## DOCUMENT EXTRACT

Many thanks to Trina from our local homeschooling list who shared this link for an incredibly nifty way to multiply. Too cool!
A while back, Wonderboy’s OT gave me a booklet to read about something called “Suck-Swallow-Breathe Synchrony.” At first glance, I wouldn’t have expected it to revitalize the study of math in my home, but that is exactly what has happened.
The booklet describes how the coordinating of these three actions—sucking, swallowing, and breathing—is the brain’s first major task after a baby is born. Successful “SSB Synchrony” lays the groundwork for umpteen other developmental milestones down the road. The entire discussion was fascinating, but what really jumped out at me was the description of how, later in life, the brain uses SSB synchrony as a tension reliever or to help focus on other tasks. This is why Michael Jordan sticks out his tongue when he’s playing basketball. This is why people chew on pens, mints, and fingernails. This (I now realize) is why I seem to be incapable of writing a novel without consuming vast quantities of gummy bears or gumballs. I always thought it had to do with being a sugar junkie. I now understand that it’s about the chewing—it helps my brain to concentrate on the work.

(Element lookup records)
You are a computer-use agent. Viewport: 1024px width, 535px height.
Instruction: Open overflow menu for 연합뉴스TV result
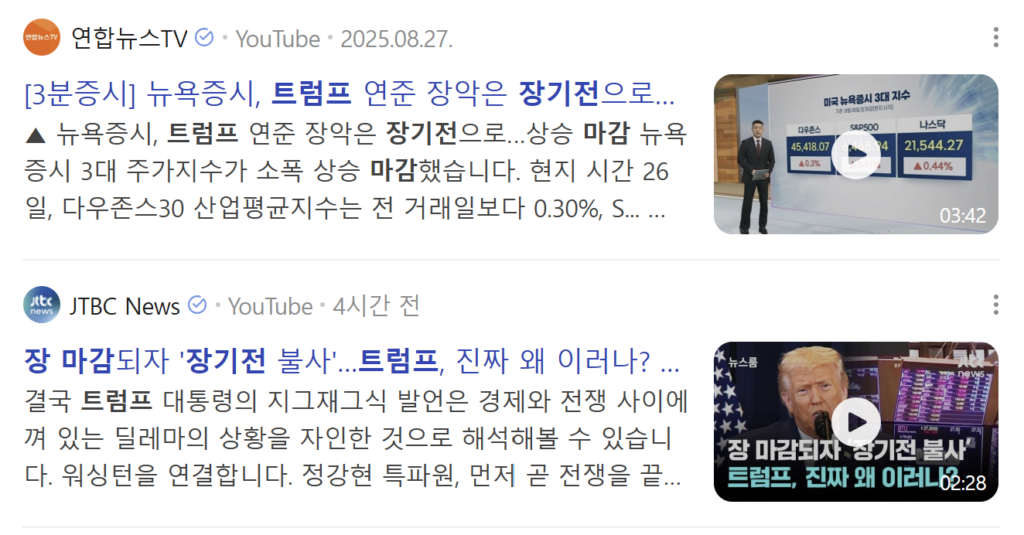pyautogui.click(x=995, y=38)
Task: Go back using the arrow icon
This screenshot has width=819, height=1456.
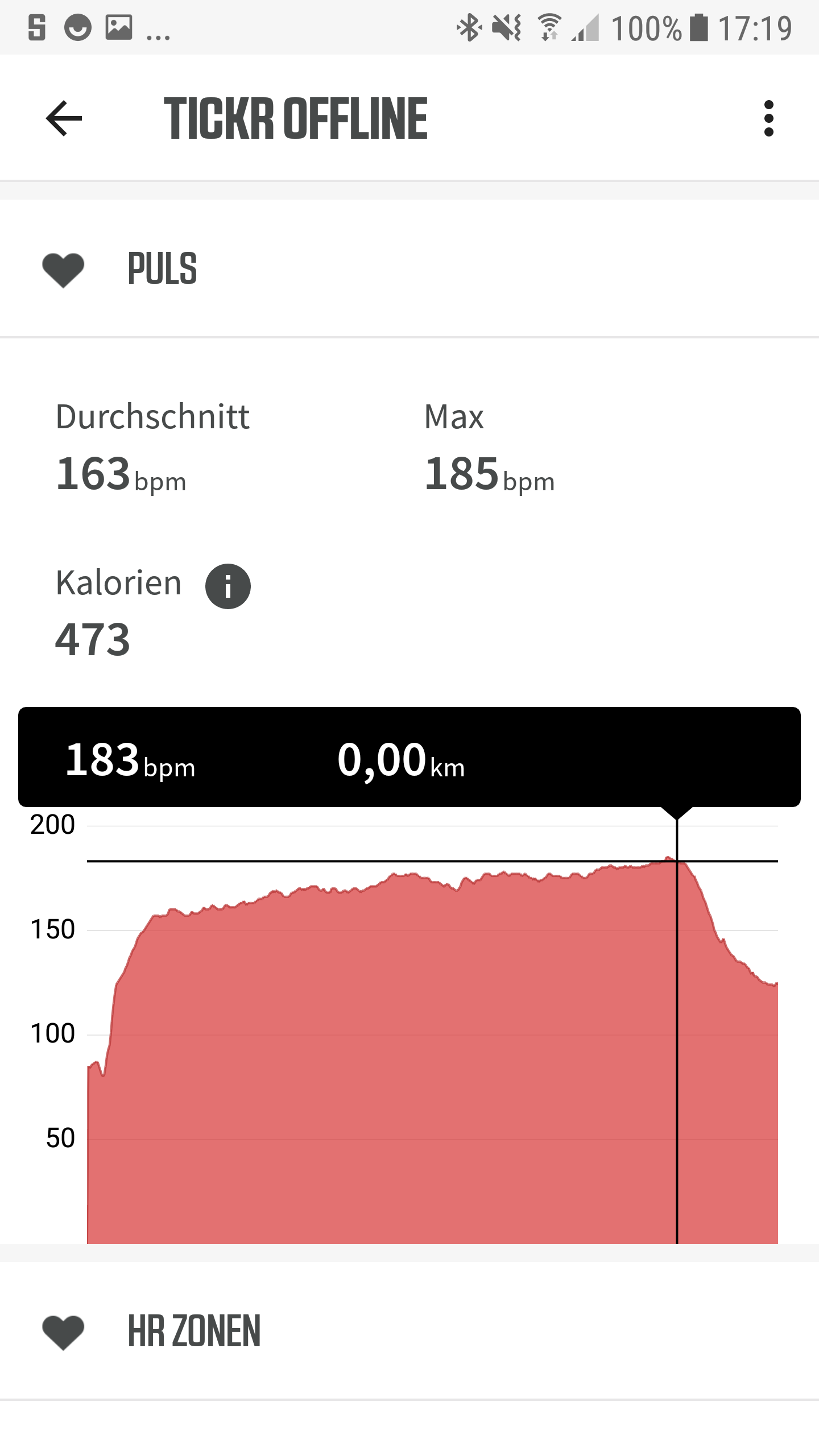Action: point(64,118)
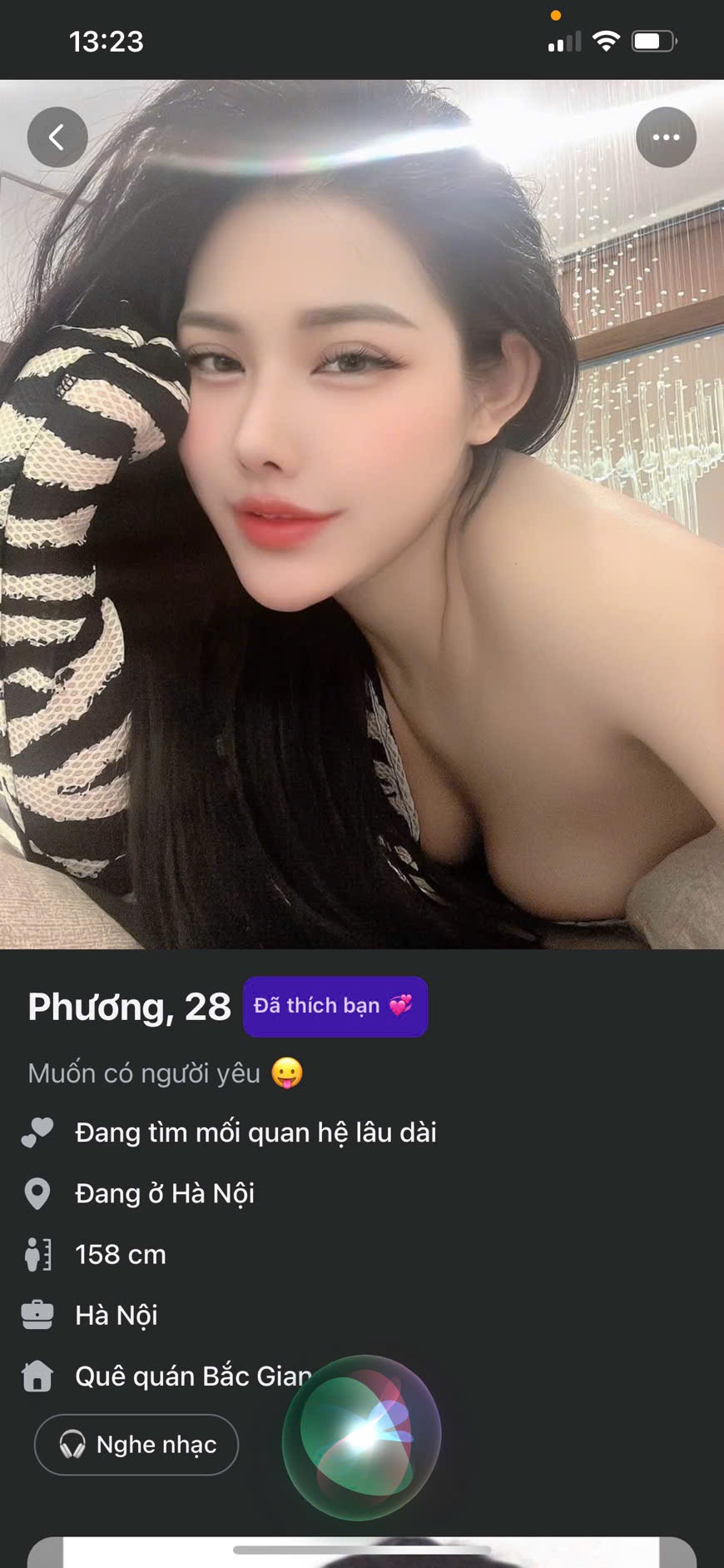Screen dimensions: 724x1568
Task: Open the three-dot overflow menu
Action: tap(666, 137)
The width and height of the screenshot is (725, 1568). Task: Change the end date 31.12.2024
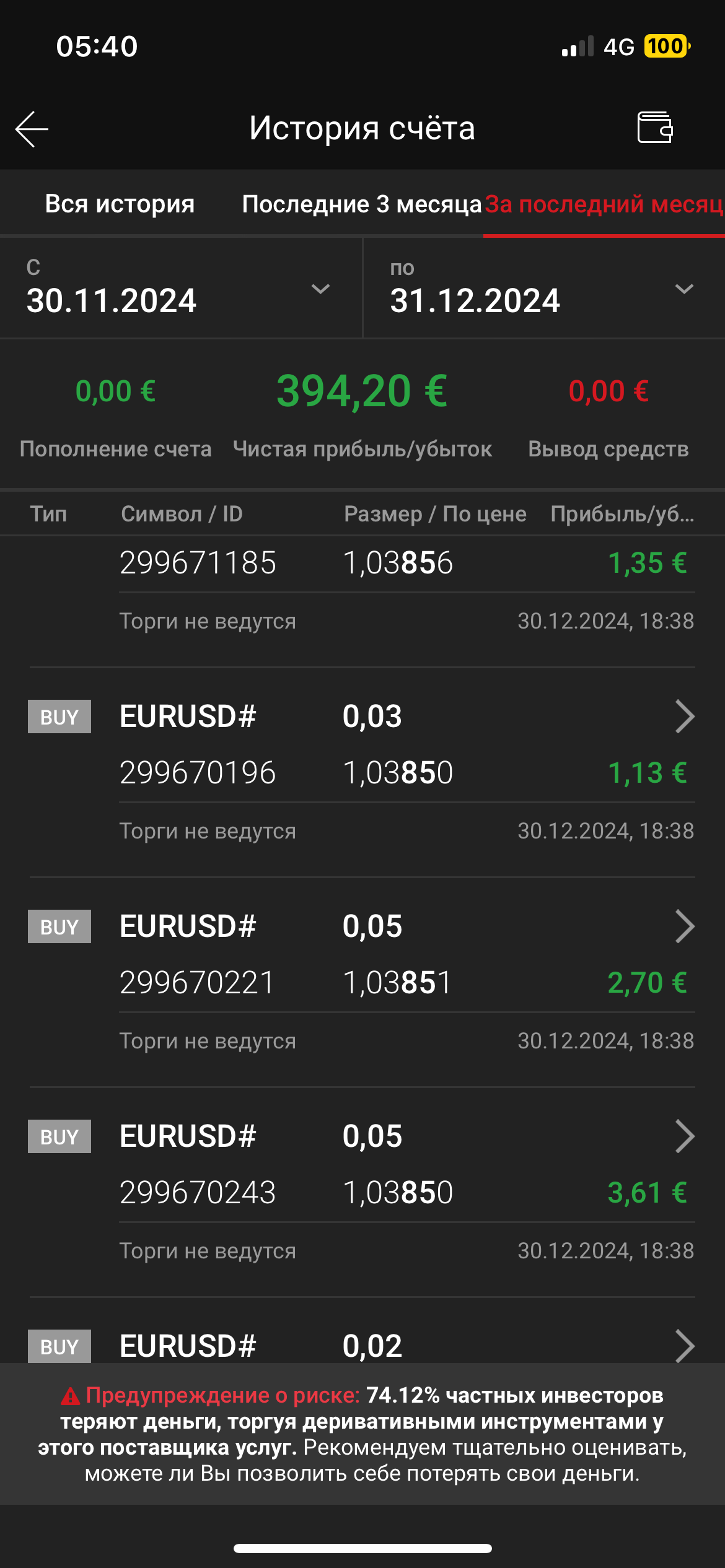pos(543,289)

## WHAT THIS EXERCISE ASKS
[A] In the blog post on suck-swallow-breathe synchrony, which three actions does the booklet say the brain must coordinate after a baby is born?
[B] Decide whether each statement agrees with the blog post on suck-swallow-breathe synchrony, and answer yes or no with the deciding words from the post: (i) The booklet was given to the writer by Wonderboy’s OT. (ii) When the writer first looked at the booklet, they expected it to revitalize math study at home. (iii) The writer now believes the gummy bear habit comes from being a sugar junkie.
[C] Carry the blog post on suck-swallow-breathe synchrony forward, picking up right after its final sentence.

## RESPONSES BY TASK
[A] Sucking, swallowing, and breathing.

[B]
(i) Yes: "Wonderboy’s OT gave me a booklet to read"
(ii) No: "At first glance, I wouldn’t have expected it to revitalize the study of math in my home"
(iii) No: "I now understand that it’s about the chewing—it helps my brain to concentrate on the work."

[C]
Adults, the booklet explained, quite unconsciously avail themselves of the concentration aid provided by oral stimulation. I am reminded of the editorial meetings of my past: almost everyone at the table had something to sip, munch, or chew. Kids gnaw pencils in school, but gum isn’t usually allowed, for obvious and logical reasons. But our OT told about how she used to work in a school for the deaf, and when she convinced the parents to allow the kids access to pretzels and gummy worms while they did their schoolwork, productivity skyrocketed. A child who would normally have spent 45 minutes struggling through a page of math was now finishing his work in 10 minutes.
My kids, having heard snippets of this conversation, immediately saw the possibilities.
“Let’s test the theory!” cried Jane, my junior scientist.
“Mommy, where’s some gum?” asked Rose, wasting no time. “Let’s all do some math and see if it works.”
“I want to do math too!” wailed Beanie, who, being only four, hasn’t yet climbed on the family Math-U-See bandwagon.
“Mom will make up some problems for you,” reassured practical Rose.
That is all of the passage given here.